**Your tasks:**
1 – Echo a passage from the Christopher Durang note below word for word, beginning at the words "I'm somewhat abashed" and stopping after the words "post the answers.".
2 – Condense the paragraph of the Christopher Durang note that begins "Then I recall seeing on TV" into a shorter version that keeps its main facts.
3 – Using the Christopher Durang note, decide whether each statement is true. Answer yes or no, and quote the words of the note that settle it.
(a) Of the three rounds of questions and answers, two were for college students and one was for high school.
(b) The Feydeau farces and Gilbert and Sullivan operettas tended to last about an hour and three-quarters.
(c) In "The Prime of Miss Jean Brodie," the things Miss Brodie does carry no consequences for anyone.

From Christopher Durang:

I've been flattered that people in schools have been assigned to do papers on me, or sometimes have chosen to do them.  And in the past two years some people have written me care of my agent and asked me to answer questions.  And thanks to computers, I've saved my answers. 

 

So, I've decided to post those answers for other students who might find them helpful if they're asked to do papers on me. 

 

I'm somewhat abashed at how personal my answers to these questions are -- often times, way more information than was probably asked for.  But especially when I'm asked how and why I write the way I do, I find the psychology and dynamics in my family of origin to be the inescapable topic I need to discuss.  (After all, we're all greatly formed and affected by our families -- good things, bad things, quirky things.) 

 

So here are three "rounds" of questions and answers I did. Two were for college students; one was for high school. 

 

I appreciate the people who asked me the questions, and I hope they don't mind that I'm choosing to post the answers.

A kind of wrap-up:

I like the mixture of comedy and seriousness in a work.  At college, I remember seeing Feydeau farces and Gilbert and Sullivan operettas.  Both were fun, but both tended to go on for about 3 hours.  And I’d find after about an hour and three-quarters, I would have had enough of both… they remained in the same tone, on and on; and the comic cartoonish of both started to fatigue me… I wanted some sort of real feeling somewhere.

Then I recall seeing on TV Maggie Smith and Robert Stephens in a stage version of “Much Ado About Nothing.”  Maggie Smith is a verbal wizard, and so her Beatrice was funny, as expected.  However, somewhere in the play she read a series of lines suddenly with great sadness (about life and suffering), and she did it with all psychological sincerity and depth of feeling, and I suddenly felt riveted.  The comedy reverberated for me.

And in another Maggie Smith film, “The Prime of Miss Jean Brodie,” she was hilarious playing the teacher’s pretensions and odd quirky thoughts…. Yet two thirds through, upset with an argument with her ex-lover the art teacher, she shows her girl students slides from her trip abroad, and in the speech that accompanies it, she reveals this enormous “longing” for love and for personal connection that is very moving, very mysterious.  The movie is mostly a comedy, but one with real elements of sadness in it too; and with repercussions – the nutty things Miss Brodie does have consequences, bad ones, for both herself and some of her students. 

Well, that’s all for now.  I’ve exhausted myself.

**Dataset extract:**
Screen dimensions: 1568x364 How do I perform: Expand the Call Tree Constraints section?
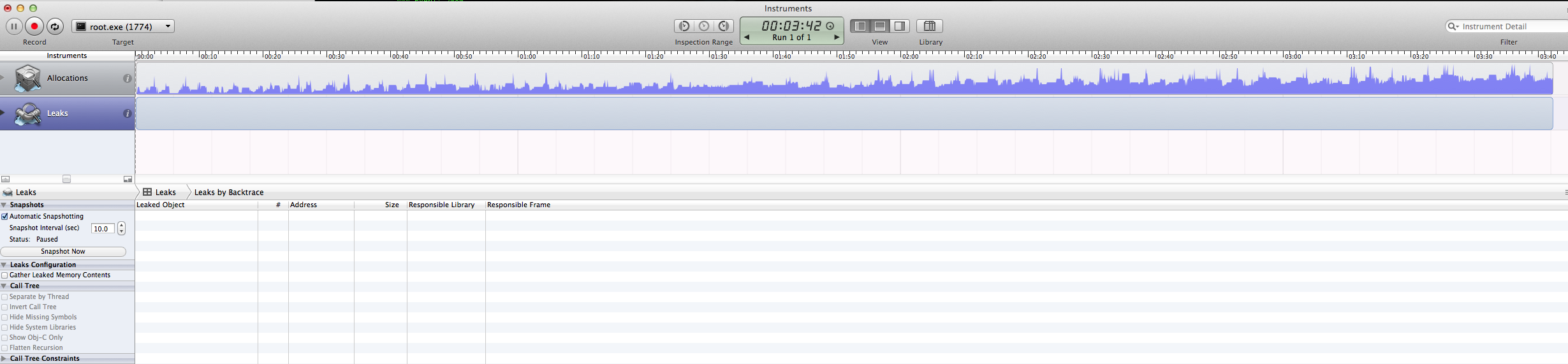[4, 359]
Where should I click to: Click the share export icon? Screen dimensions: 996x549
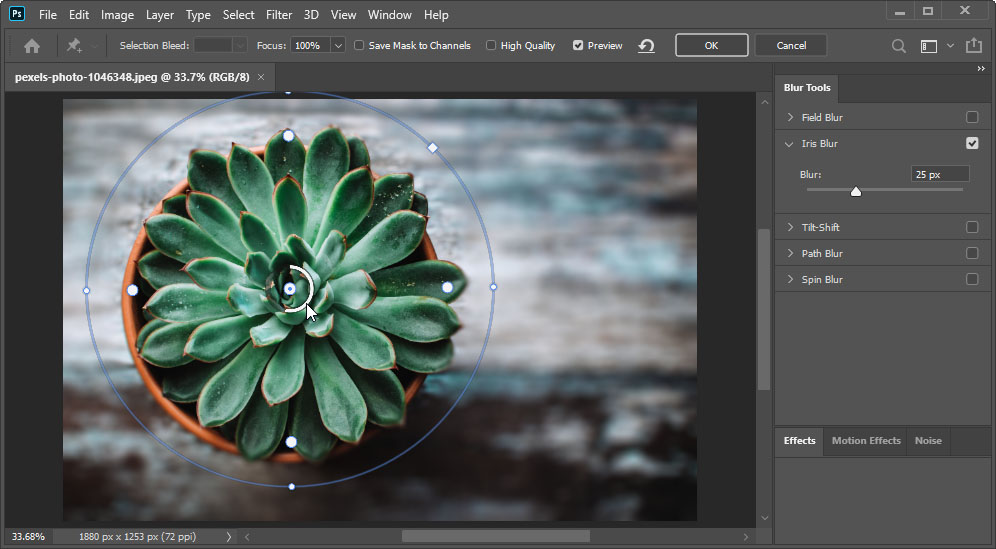[974, 46]
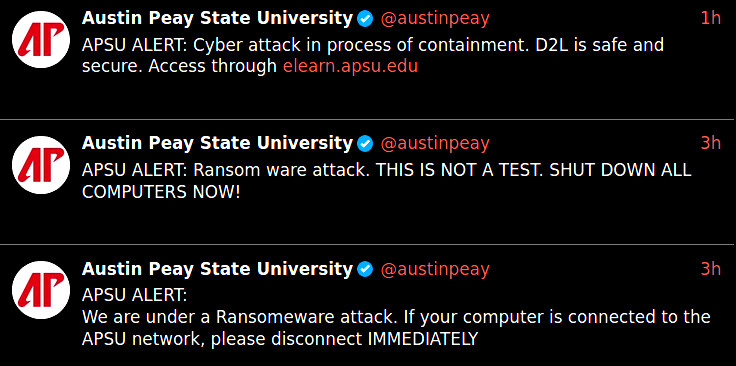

**Answers for the tasks:**
1 –
I'm somewhat abashed at how personal my answers to these questions are -- often times, way more information than was probably asked for.  But especially when I'm asked how and why I write the way I do, I find the psychology and dynamics in my family of origin to be the inescapable topic I need to discuss.  (After all, we're all greatly formed and affected by our families -- good things, bad things, quirky things.) 

 

So here are three "rounds" of questions and answers I did. Two were for college students; one was for high school. 

 

I appreciate the people who asked me the questions, and I hope they don't mind that I'm choosing to post the answers.

2 – Durang recalls a TV broadcast of a stage "Much Ado About Nothing" with Maggie Smith and Robert Stephens. Smith's Beatrice was funny, as expected. Partway through, she suddenly delivered lines about life and suffering with great sadness, sincerity and depth of feeling. That moment riveted Durang and made the comedy reverberate.

3 –
(a) Yes: "Two were for college students; one was for high school."
(b) No: "both tended to go on for about 3 hours."
(c) No: "the nutty things Miss Brodie does have consequences, bad ones, for both herself and some of her students."